25 ASA physical status 1, 2, and 3 patients referred for abdominal or orthopedic surgeries.

INTERVENTIONS

After endotracheal intubation, patients who presented with a 20% or greater decrease in mean arterial pressure (MAP) received an intravenous (IV) bolus of 100 μg of phenylephrine. If MAP was still 20% lower than the patient's baseline level at least 10 minutes after the first vasopressor treatment, a second bolus of 100 μg of phenylephrine was given.

MEASUREMENTS

CO was measured simultaneously by esophageal Doppler (CO(ED)) and Nexfin (CO(NXF)) at baseline and when blood pressure peaked after an IV 100 μg phenylephrine bolus. Comparisons were then made between the two devices to evaluate the ability of the Nexfin device to track changes in CO.

MAIN RESULTS

66 pairs of data were obtained. Mean CO(ED) and CO(NXF) were 4.7 ± 1.8 L/min and 5.6 ± 2.0 L/min, respectively.
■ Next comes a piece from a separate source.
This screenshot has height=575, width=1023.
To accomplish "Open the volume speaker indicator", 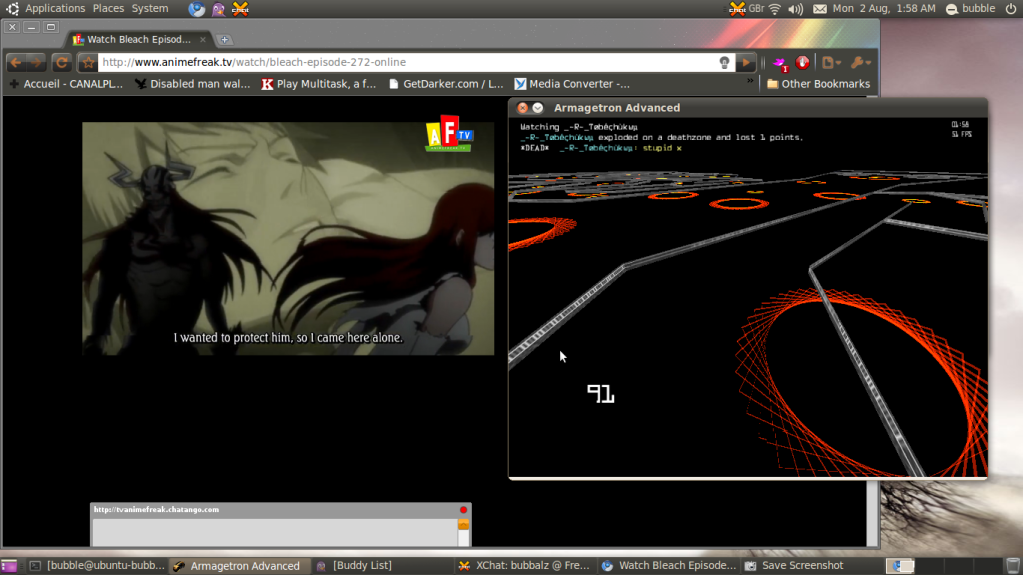I will pos(796,9).
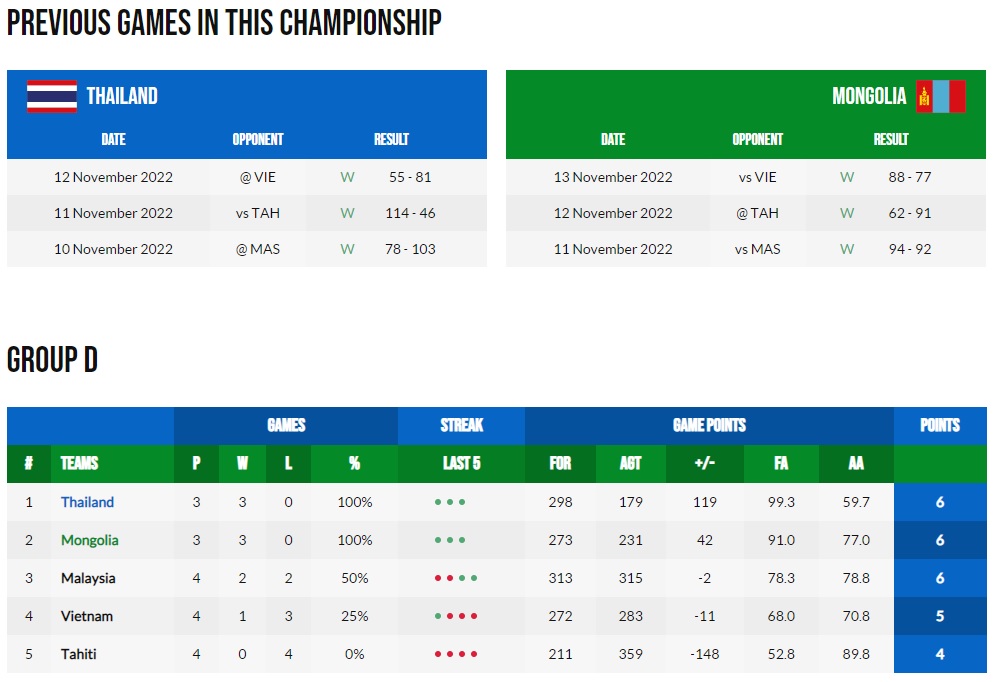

There was a significant relationship between CO(ED) and CO(NXF) (r(2) = 0.82; P < 0.001). The agreement between CO(ED) and CO(NXF) was 0.88 ± 0.86 L/min (Bland Altman). The mean percent error (Critchley and Critchley) of CO(NXF) versus CO(ED) was 37%. Trending analysis found a 94% concordance between changes in CO(ED) and CO(NXF) after phenylephrine administration.

CONCLUSIONS

Intraoperative CO measurement using the Nexfin device has a strong correlation with CO measured by esophageal Doppler.

摘要

研究目的

评估使用 Nexfin 设备测量心输出量(CO)的有效性,与食管多普勒在稳态条件下和苯肾上腺素给药后的测量值进行比较。

设计

前瞻性观察性研究。

地点

北美学术医疗中心的手术室。

患者

25 名 ASA 身体状况 1、2 和 3 级的患者,接受腹部或骨科手术。

干预措施

在气管插管后,出现平均动脉压(MAP)降低 20%或更多的患者接受静脉注射(IV)100μg苯肾上腺素推注。如果 MAP 在第一次血管加压治疗后至少 10 分钟仍比患者基线水平低 20%,则给予第二次 100μg苯肾上腺素推注。

测量

在基线时和静脉注射 100μg苯肾上腺素推注后血压达到峰值时,通过食管多普勒(CO(ED))和 Nexfin(CO(NXF))同时测量 CO。然后比较两种设备以评估 Nexfin 设备跟踪 CO 变化的能力。

主要结果

获得了 66 对数据。平均 CO(ED)和 CO(NXF)分别为 4.7±1.8 L/min 和 5.6±2.0 L/min。CO(ED)和 CO(NXF)之间存在显著关系(r²=0.82;P<0.001)。CO(ED)和 CO(NXF)之间的一致性为 0.88±0.86 L/min(Bland Altman)。CO(NXF)与 CO(ED)的平均百分比误差(Critchley 和 Critchley)为 37%。趋势分析发现苯肾上腺素给药后 CO(ED)和 CO(NXF)的变化有 94%的一致性。

结论

使用 Nexfin 设备进行术中 CO 测量与食管多普勒测量的 CO 具有很强的相关性。